TASKS:
(1) In the eel fishing article, substitute "ban" for "moratorium" and write out the passage between "Another eel fisherman" and "fishermen at 827.", inclusive.
(2) According to the eel fishing article, how many fishermen in Maine held licenses to catch elvers during the height of the elver harvest?

TEXT SHOWN:

BANGOR — The storied rush for elvers — baby eels — a decade ago, is a likely culprit for any decline in eel populations seen today, agreed the three eel fishermen who attended a sparse hearing on whether interstate management of the American eel should be changed.

“It’s plain and simple,” said Jerry Braley, who uses weirs to fish for full-grown eels in the Sebasticook. “If you go killing all the calves, you’re not going to have any cows. It’s not the guy who’s fishing for 50 bait eels that’s the problem. The problem is somewhere else. We’re feeling the effect of what happened in 1980, 1985, 1990, 1995.”

Another eel fisherman agreed.

“They were lugging elvers out tons at a time,” he said.

The three men said the state should impose a moratorium on fishing for elvers.

During the height of the elver harvest, 2,800 fishermen in Maine had licenses to go after the baby eels. A lottery system, one of a number of stringent regulations rolled in by the late ‘90s to prevent overharvesting, has capped the number of fishermen at 827.

The problem, said Braley, is that when the price of elvers goes back up, fishermen will jump right back in.

“It will take years to recover from the effect” of the ‘90s rush, a fisherman said. “I’m getting blamed for those guys, if you’re taking away my fishery.”

The consensus was that the adult eel fishery should be left alone. At the moment, the men agreed, low market price is pretty much keeping fishermen from harvesting. Eels are going for $1.35 per pound this year, compared with $4 per pound or more in recent years.

Eel fishing occurs in two sectors.

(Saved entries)
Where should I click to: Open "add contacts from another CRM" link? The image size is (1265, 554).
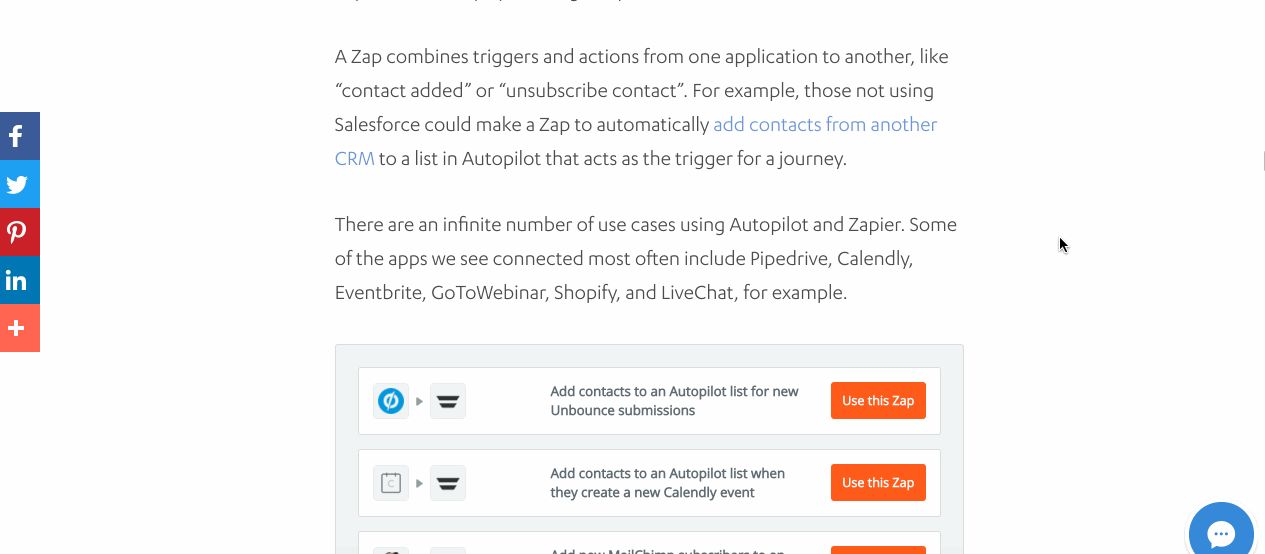pyautogui.click(x=636, y=141)
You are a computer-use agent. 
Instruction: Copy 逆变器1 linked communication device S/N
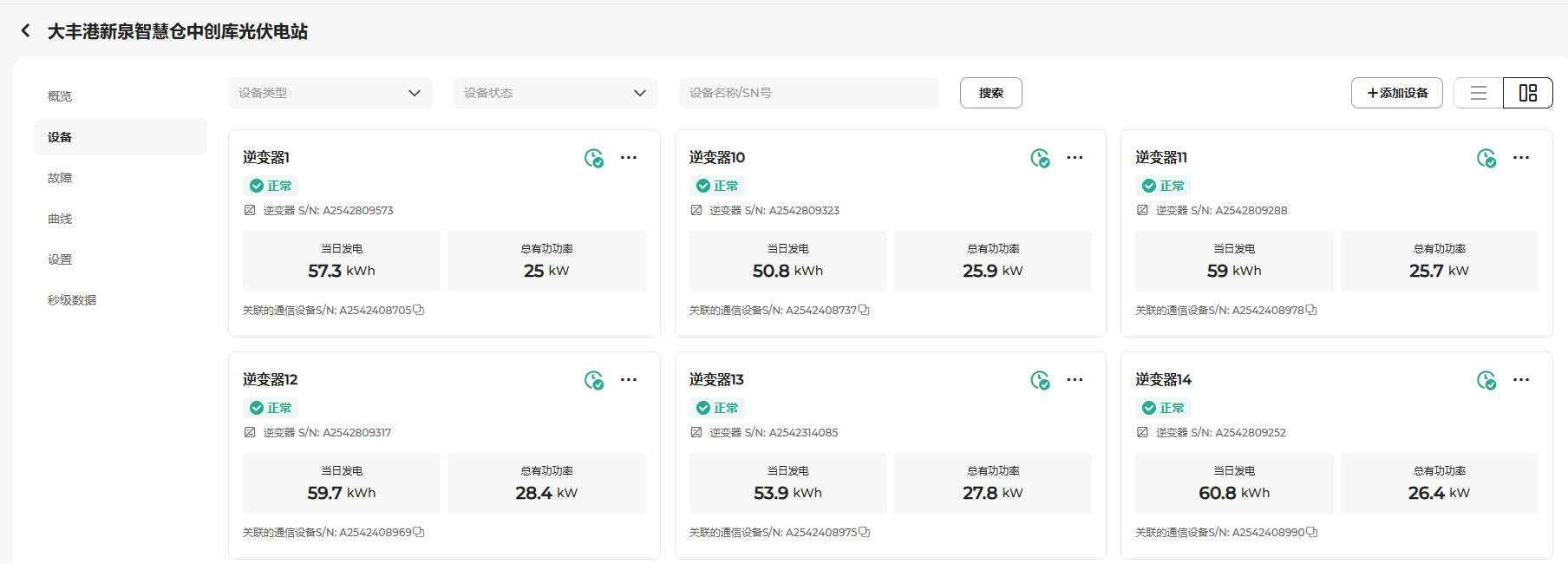pyautogui.click(x=419, y=310)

OUTPUTS BY TASK:
(1)
Another eel fisherman agreed.

“They were lugging elvers out tons at a time,” he said.

The three men said the state should impose a ban on fishing for elvers.

During the height of the elver harvest, 2,800 fishermen in Maine had licenses to go after the baby eels. A lottery system, one of a number of stringent regulations rolled in by the late ‘90s to prevent overharvesting, has capped the number of fishermen at 827.

(2) 2,800